- **PROBLEMA PROPOSTO 1**:
Rispondi a queste domande sul brano dedicato alla fotocamera Hasselblad.
(a) Quanto pesa il corpo di metallo leggero della macchina?
(b) Chi assembla le ottiche?
(c) Quando partirà la produzione degli apparecchi destinati alla vendita?
- **PROBLEMA PROPOSTO 2**: Continua il brano sulla fotocamera Hasselblad, riprendendo dopo la sua ultima frase.

- **BRANO CITATO**:

'''

Hasselblad non svela quanti apparecchi sia necessario vendere in un anno perché si arrivi a coprire le spese e cominciare a guadagnare. Non molti rispetto ai volumi di aziende come Sony, Nikon e Canon, ma certamente tanti per la fascia di prezzo che avvicina il marchio di Göteborg alla casa di Wetzlar, cioè Leica. Circa 7900 euro di listino per il corpo macchina, tra i duemila e i tremila euro per le due ottiche attualmente realizzate (un 45mm e un 90mm che devono essere moltiplicati per 0,7 al fine di ottenere la focale equivalente al full frame: 31,5mm e 63mm; tutto viene fatto in Svezia a parte le ottiche che sono assemblate dal terzista giapponese d’eccellenza Nittoh) su un sensore imponente come caratteristiche e prestazioni.
È lo stesso sensore utilizzato nel dorso digitale della nuova H6D. Il sensore CMOS da 50MP con 14 stop di gamma dinamica è inserito come detto in un corpo di metallo leggero, da soli 725 grammi. Gli obiettivi per adesso sono due: la linea s chiama XCD ed hanno tutti otturatore centrale integrato. È disponibile però anche un anello adattatore per i 14 obiettivi del Sistema H. Il mirino ottico, fondamentale per un sistema mirrorless (che quindi non ha OVF) ha la risoluzione XGA da 2,36 megapixel e buona resa anche se non è velocissimo nell’aggiornamento nell’apparecchio di pre-produzione che abbiamo potuto vedere oggi qui a Milano.
C’è anche un ottimo display multitouch non orientabile da 3 pollici che permette, con una interfaccia semplice e chiara mutuata come logica dagli smartphone e non dalle cervellotiche macchine fotografiche digitali giapponesi, di settare tutti parametri. L’otturatore centrale sulle lenti va da 1/2000 di secondo a 60 minuti per le lunghe esposizioni, sincronizza il flash a qualsiasi velocità, e il sensore ha una sensibilità da 100 ISO fino a 25.600 ISO.
Completano la dotazione tecnologica due schede ultraveloci SD, il WiFi, Usb-C 3.1, mini-Hdmi, in-out per l’audio. L’ultima versione del software gratuito di Hasselblad, la 3.1 di Phocus, permette di editare i file raw altrimenti ci sono quelli Jpeg.
Abbiamo come detto maneggiato lungamente la macchina per questa prima prova di contatto ma il firmware in versione preliminare e la stessa scocca non definitiva (la produzione di apparecchi destinati alle demo nei negozi inizierà a fine luglio mentre quella degli apparecchi per la vendita a fine agosto) ci portano a non dare giudizi. Non sappiamo infatti se funzionalità, modalità di azione, tempi di risposta, lo stesso rumore dell’otturatore centrale delle due lenti (diverso come sonorità tra l’una e l’altra) siano effettivamente definitivi o se arriveranno cambiati sostanzialmente o solo in parte nelle mani degli utenti finali.

'''

- **RIGHE DI DATI**:
'''

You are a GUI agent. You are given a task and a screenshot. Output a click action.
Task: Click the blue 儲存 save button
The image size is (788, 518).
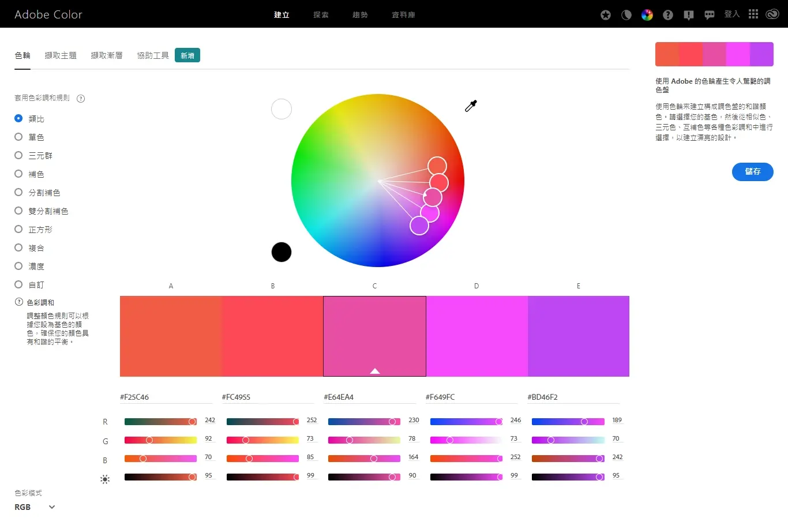click(x=752, y=171)
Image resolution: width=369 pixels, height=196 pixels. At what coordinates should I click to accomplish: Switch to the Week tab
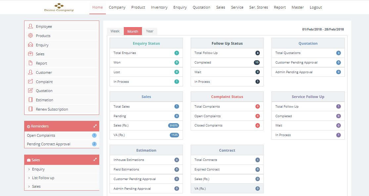(115, 31)
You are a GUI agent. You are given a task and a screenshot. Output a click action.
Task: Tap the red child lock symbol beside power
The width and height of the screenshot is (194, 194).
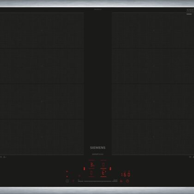click(x=73, y=181)
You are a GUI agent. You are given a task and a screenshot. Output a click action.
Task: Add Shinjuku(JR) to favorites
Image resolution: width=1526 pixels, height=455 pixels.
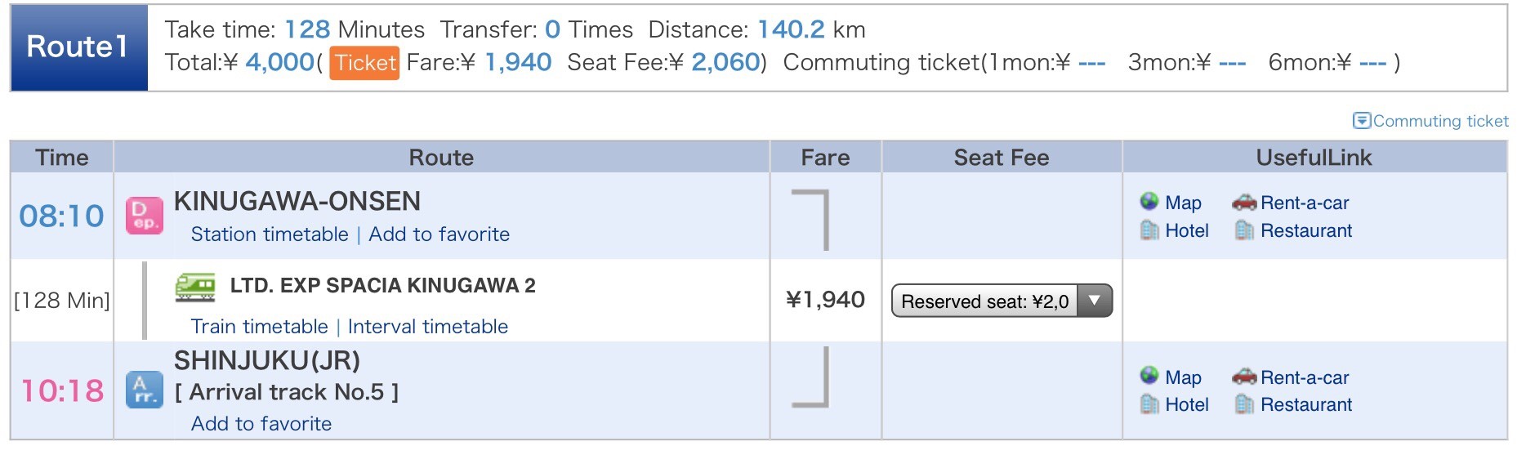coord(261,424)
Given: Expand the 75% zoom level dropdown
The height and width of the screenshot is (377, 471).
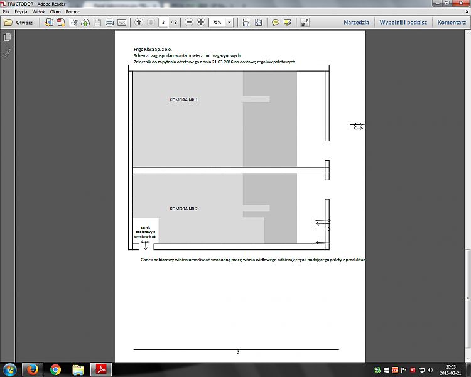Looking at the screenshot, I should point(229,23).
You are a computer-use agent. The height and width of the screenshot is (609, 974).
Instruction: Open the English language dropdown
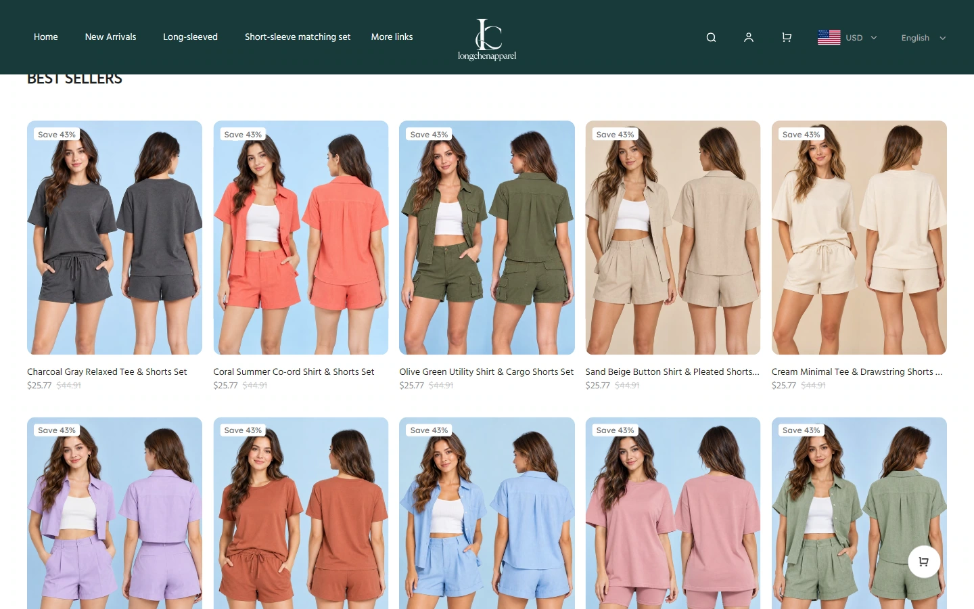coord(923,38)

'''

- **RISPOSTA ATTESA 1**:
(a) 725 grammi.
(b) Il terzista giapponese Nittoh.
(c) A fine agosto.

- **RISPOSTA ATTESA 2**:
Una nota sulle lenti: gli obiettivi realizzati finora (un terzo è atteso per Photokina) sono particolarmente interessanti. Maneggevoli e non troppo pesanti, fuocheggiano automaicamente in maniera non troppo veloce: è la scelta (per adesso) di un sistema passivo di misurazione del contrasto che è per sua natura lento.
Comunque, niente in questa macchina è pensato per essere veloce. Spostare 50 megapixel di immagine richiede tempo (la “raffica” è da 1,7–2,3 fotogrammi al secondo a seconda della qualità dell’immagine registrata) e in una scheda SD da 16 GB ci vanno circa 240 immagini. Diciamo che il cliente ideale di questo prodotto non cerca la foto sportiva o di street ma una fotografia più meditata e rallentata: panorami, naturalistica, magari foto-safari, e ritratti ambientati.
Può essere pensato anche come secondo dorso per un fotografo che in studio già usa un sistema medio formato “bloccato” su cavalleto in pianta stabile, per brandeggiare e scattare a mano libera attorno ai soggetti. Infine, sicuramente una delle grandi aree di utilizzo professionale è quella dei matrimoni o della fotografia di scena per produzioni importanti che vogliano trovare qualità di immagine oltre che “istantanee”.
Macity più avanti proverà diffusamente questa macchina per raccontare ai suoi lettori quale possa essere l’emozione di scattare con Hasselblad nel XXI secolo. Intanto vale la pena tenere a mente questo marchio che ritorna dal passato e che, dal suo punto di vista di altissimo di gamma, fa uno sforzo per democratizzare e portare alla portata di molti il medio formato digitale con un prezzo molto più basso di quello dei sistemi più blasonati da studio.
Nessuno in Hasselblad ha voluto essere virgolettato dichiarandolo apertamente, però le voci raccolte dal cronista fanno inutire quanto sia forte l’ambizione di questa azienda che sta rinascendo in questi mesi: se il costo del sensore con risoluzione 8272 × 6200 pixel, pixel da 5,3 × 5,3 μm, e dimensioni fisiche 43,8 × 32,9 mm (quindi con formato 4:3) non fosse così elevato (si dice attorno ai 3mila euro) l’azienda avrebbe ben volentieri abbassato anche della metà il prezzo finale dell’apparecchio. Attualmente 5 o 10mila pezzi all’anno potrebbero essere quanto stimato dalla casa svedese per fare pari (ma anche qui, nessuna voce ufficiale), c’è da vedere se l’esplicita apertura al mercato amatoriale di fascia alta del brand tutto Made in Sweden riuscirà a fare la differenza. Leica ce l’ha fatta, ma per riuscire ha aperto negozi monomarca e realizzato numerose e costosissime serie limitate, oltre ad aver “usato” come testimonial alcuni tra i fotografi più bravi al mondo. Hasselblad, che in tempo di crisi ha budget per il marketing minimo, può far conto su una cosa sola: “La nostra serietà e la qualità dei nostri prodotti”, dice Oosting.